Ongoing discussions about how to finish the 2019-20 NHL season appear to be making progress this week with various reports that the NHL and NHL Players’ Association (NHLPA) are devising an unprecedented 24-team playoff format. While the timeline to close out the season remains undecided, the playoff format being discussed would create a postseason unlike anything the league has ever seen.
According to Sportsnet’s Elliotte Friedman, the playoff structure is expected to include an additional best-of-five play-in round in which teams that had very little chance of making the playoffs — like the 12th-seeded Montreal Canadiens in the East — have a chance to earn a spot in the 16-team bracket.
The top four seeds in each conference would receive a bye to the traditional 16-team, best-of-seven series bracket, leaving the 5-12 seeds to battle it out in the play-in round. As it stands, the Eastern Conference playoff would look like this:
No. 5 Pittsburgh Penguins vs. No. 12 Montreal Canadiens
No. 6 Carolina Hurricanes vs. No. 11 NY Rangers
No. 7 NY Islanders vs. No. 10 Florida Panthers
No. 8 Toronto Maple Leafs vs. No. 9 Columbus Blue Jackets
Byes: No. 1 Boston, No. 2 Tampa Bay, No. 3 Washington, No. 4 Philadelphia
The winners of the play-in round will advance to face the teams receiving a bye in a traditional bracket without re-seeding.
NHLPA executive board approved this format on Friday, although certain details still need to be fleshed out, according to CBS Sports. Technically, the NHLPA’s decision only authorized further negotiation on the format, so no official decisions have been made, but the 24-team format has been approved.
Here’s how the proposed format could affect the Bruins:
How it Affects the Bruins
As the top seed in the Eastern Conference, the Bruins wouldn’t participate in the play-in round. That being said, there are still a few concerns that could make things weird for the defending Eastern Conference champions.
Under the proposal, the top-four teams receiving byes would play a three-game round-robin to determine seeding. This means that the Bruins, who built an eight-point lead over their closest competitors (Tampa Bay) in the Eastern Conference over the course of 70 games, could lose their number one seed as a result of three games.
On top of that, even if the Bruins did re-earn their number one seed, there’s no guarantee that they’d face the weakest opponent remaining. Since the 16-team bracket taking place after the play-in round would proceed without re-seeding, the top seed would play the winner of the eight/nine seed match-up between the Maple Leafs and the Blue Jackets, regardless of how the other series’ go. So, even if the lowest-seeded team in the conference, (the Canadiens) knocked off No. 5 Pittsburgh in the play-in round, the top-seeded team wouldn’t be shifted to take on the weakest opponent.
As a result of this, there could be a scenario where the fourth-seeded team (the one that performs the worst in the round-robin) could match-up with the 12th-seeded team while the top-seeded team has to play the eight-seed.
The proposed format threatens the advantages that the Bruins earned during the regular season. As a result, Bruins head coach Bruce Cassidy has already expressed his dislike for the proposed format:
“I don’t have a say in all of this, but I’d rather it be 16 teams, four rounds of four-out-of-seven, let’s go,” Cassidy told 98.5 The Sports Hub. “That’s the integrity of the playoffs. It’s always been that way.”
Cassidy’s concerns are certainly understandable. The Bruins were the top team in the NHL by a fair margin when the league was suspended. Boston was the only team to reach the 100-point mark. They had an eleven point lead over the Flyers, the fourth-ranked team in the conference (though the Flyers did have one game in hand).

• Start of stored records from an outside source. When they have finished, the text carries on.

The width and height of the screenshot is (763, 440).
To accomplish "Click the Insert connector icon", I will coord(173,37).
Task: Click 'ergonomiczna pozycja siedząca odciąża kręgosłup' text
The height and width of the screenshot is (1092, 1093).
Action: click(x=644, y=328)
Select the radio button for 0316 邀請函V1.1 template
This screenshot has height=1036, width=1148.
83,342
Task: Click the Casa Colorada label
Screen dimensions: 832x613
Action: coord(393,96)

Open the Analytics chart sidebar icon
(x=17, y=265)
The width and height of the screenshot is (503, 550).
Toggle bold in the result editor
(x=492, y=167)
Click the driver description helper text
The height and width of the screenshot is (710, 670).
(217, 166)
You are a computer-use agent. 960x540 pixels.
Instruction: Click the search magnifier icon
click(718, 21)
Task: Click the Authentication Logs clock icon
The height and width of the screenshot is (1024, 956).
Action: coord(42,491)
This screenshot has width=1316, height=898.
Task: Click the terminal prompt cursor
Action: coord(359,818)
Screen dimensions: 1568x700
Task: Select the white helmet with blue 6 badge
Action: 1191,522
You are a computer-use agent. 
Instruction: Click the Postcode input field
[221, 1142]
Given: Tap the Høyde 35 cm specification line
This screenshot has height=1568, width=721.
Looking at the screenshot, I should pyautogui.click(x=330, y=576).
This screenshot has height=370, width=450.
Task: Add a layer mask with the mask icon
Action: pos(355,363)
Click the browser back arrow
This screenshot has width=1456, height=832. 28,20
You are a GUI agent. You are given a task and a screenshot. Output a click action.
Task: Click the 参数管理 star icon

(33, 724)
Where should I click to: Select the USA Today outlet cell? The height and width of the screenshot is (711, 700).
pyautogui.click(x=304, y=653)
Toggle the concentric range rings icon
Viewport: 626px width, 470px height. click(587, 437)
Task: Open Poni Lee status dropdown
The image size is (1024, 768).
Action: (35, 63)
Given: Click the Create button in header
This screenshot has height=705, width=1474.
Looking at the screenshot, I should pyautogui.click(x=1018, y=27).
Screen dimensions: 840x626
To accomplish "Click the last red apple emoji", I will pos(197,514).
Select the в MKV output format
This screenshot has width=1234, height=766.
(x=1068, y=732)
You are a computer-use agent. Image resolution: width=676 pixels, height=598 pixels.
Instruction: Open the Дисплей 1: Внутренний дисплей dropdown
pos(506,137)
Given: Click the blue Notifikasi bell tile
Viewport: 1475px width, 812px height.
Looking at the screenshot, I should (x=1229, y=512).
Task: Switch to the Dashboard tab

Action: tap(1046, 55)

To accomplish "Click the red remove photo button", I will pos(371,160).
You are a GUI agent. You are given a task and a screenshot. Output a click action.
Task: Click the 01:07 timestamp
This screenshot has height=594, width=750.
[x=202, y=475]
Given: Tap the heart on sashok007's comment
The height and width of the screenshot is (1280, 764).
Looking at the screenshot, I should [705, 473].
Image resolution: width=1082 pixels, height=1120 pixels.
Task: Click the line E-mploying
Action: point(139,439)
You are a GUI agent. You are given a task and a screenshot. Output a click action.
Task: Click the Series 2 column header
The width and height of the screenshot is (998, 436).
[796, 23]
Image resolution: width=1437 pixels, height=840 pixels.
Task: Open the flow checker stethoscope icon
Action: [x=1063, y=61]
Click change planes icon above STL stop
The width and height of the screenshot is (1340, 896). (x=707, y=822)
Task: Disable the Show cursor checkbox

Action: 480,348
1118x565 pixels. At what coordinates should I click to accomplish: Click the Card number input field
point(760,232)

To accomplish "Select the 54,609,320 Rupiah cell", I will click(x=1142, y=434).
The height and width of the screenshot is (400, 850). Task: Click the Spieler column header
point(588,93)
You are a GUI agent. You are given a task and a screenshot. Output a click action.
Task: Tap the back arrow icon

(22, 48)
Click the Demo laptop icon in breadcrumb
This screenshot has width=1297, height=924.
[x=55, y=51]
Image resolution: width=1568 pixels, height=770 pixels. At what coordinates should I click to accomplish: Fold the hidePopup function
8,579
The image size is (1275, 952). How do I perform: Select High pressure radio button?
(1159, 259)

The Bruins earned that top seed over the course of 70 games, and yet it could be lost as a result of three. It’s not hard to see why that could be tough to swallow. As Cassidy mentioned, however, there’s no perfect solution. Somebody’s going to be upset no matter what.
“Hopefully we get to that 16 in the right way and it doesn’t hurt us. I guess that’s where I’m coming from, that we don’t get kind of screwed in this process, because we shouldn’t be. We should be rewarded for our regular season. But I don’t think any scenario is going to be perfectly fair, I understand that.”
Nothing is set in stone yet, but all signs point to the 24-team format if and when the NHL resumes. On that note, with the ongoing coronavirus crisis, there are additional factors that are out of the league’s hands. We all want to see hockey return, but any return to the game must ensure the safety of players, team staff, arena workers, media, etc., which the league is still trying to figure out.
So, at this point, the question is still if the league will come back this season. If it does, though, nothing will be given to the Bruins. After all, this is playoff hockey, and everything must be earned.